Metí de nuevo a Lana
en el cubículo y accioné los aparatos. Esta vez, la mirada de despedida que le
dediqué a la hurona tuvo un poso mucho más profundo, como si fuera yo el que me
encontrara al otro lado del aparato. Apreté los últimos botones, bajé la
palanca… una vez más los destellos iridiscentes, una vez más la misma sensación
de temor… El zumbido eléctrico se hizo todavía más agudo, y en un momento
determinado todo paró. Con un respeto reverencial, abrí la compuerta.
Lana no estaba. Pero
la duda que me había planteado, tan sólida como si fuera una losa situada en el
interior del cubículo ahora vacío, seguía estando allí.
No obstante, me atreví
a ello. Diseñé un compartimento más grande. Cambié los parámetros adecuados. El
día señalado, lo preparé todo con fervor. Muchos de los que lean estos se
preguntarán, ¿por qué me atreví a hacer esto?¿Por qué arriesgarlo todo,
empezando por la vida, sin saber lo que iba a ocurrir? No se crean: yo también
me lo pregunté en un par de ocasiones. Y la única respuesta que encontré fue
mirar a mi alrededor, a mi vida, y no encontrar ninguna razón por la que me
debiera quedar. Por eso lo preparé todo para el día siguiente. Fue lo que fuera
lo que le había ocurrido a Lana, lo acabaría por averiguar.
Aquel día me
encontraba tenso. Creo que me puse y me quité las gafas varias veces, dudando
si llevarme esas o no: yo tenía unas gafas diferentes en aquella época. Pero no
importaba. Mi viaje fue ligero para el primer viaje en el tiempo de un ser
humano: simplemente la ropa que llevaba puesta, y un móvil sin tarjeta, para
así ganar tiempo cuando llegara la ocasión. Desconocía si la tecnología
aguantaría el envite de un desplazamiento en el tiempo, pero de acuerdo con la
teoría que había desarrollado –y que hasta ahora se había probado correcta-
debería hacerlo sin gran problema. Sí que tuve la precaución de desnudarme: no
quería que ropa demasiado moderna o demasiado maltratada para cuando había sido
comprada me delatase en algún pequeño detalle. Me coloqué tumbado en el
compartimento –única manera en que podía caber- y accioné desde dentro los
controles. De nuevo el zumbido, los chasquidos eléctricos, el miedo. Y mi piel
desnuda frente al aparato, cuyo sonido se volvió cada vez más estremecedor,
hasta llegar a un clímax de estruendo auditivo y de tenebrosidad. Por fin, poco
a poco, el sonido se fue parando. El contador del interior del aparato contó a
cero. Apenas cerré los ojos un segundo y cuando los volví a abrir, el
compartimento ya no estaba. Y era en otro lugar donde había ido a aterrizar.
Me incorporé. Reconocí
el lugar en seguida. Efectivamente, era el lugar que había escogido, mi cuarto
en casa de mis padres. Traté de recordar los detalles de ese día, hacía ya
cuatro años. Yo debía estar ahora mismo en el trabajo. Abrí el segundo cajón de
la mesita: encontré allí el móvil estropeado, con la tarjeta en su interior.

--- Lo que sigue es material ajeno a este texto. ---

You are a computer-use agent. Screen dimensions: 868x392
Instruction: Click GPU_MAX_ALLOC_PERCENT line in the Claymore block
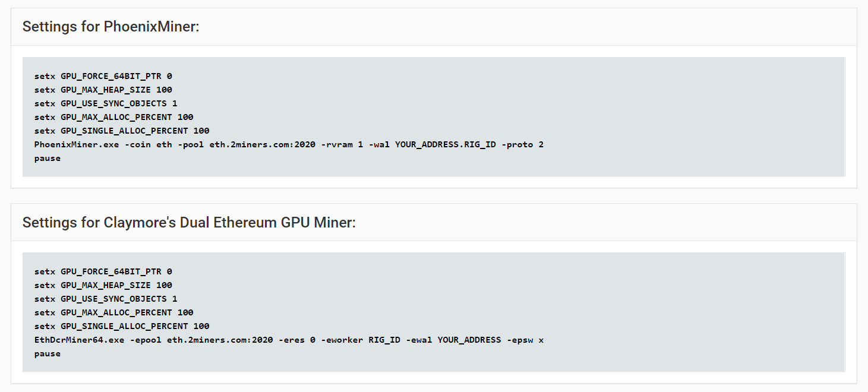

Extraje la misma. La introduje en el móvil nuevo. Me estremecí: mis primeros
pasos en el pasado y todavía estaba desnudo. El mensaje llegó a los pocos
segundos, como si fuera una señal divina. Comprobé la hora, tanto la del
mensaje como la de mi despertador. Había sido mandado hacía apenas unos minutos.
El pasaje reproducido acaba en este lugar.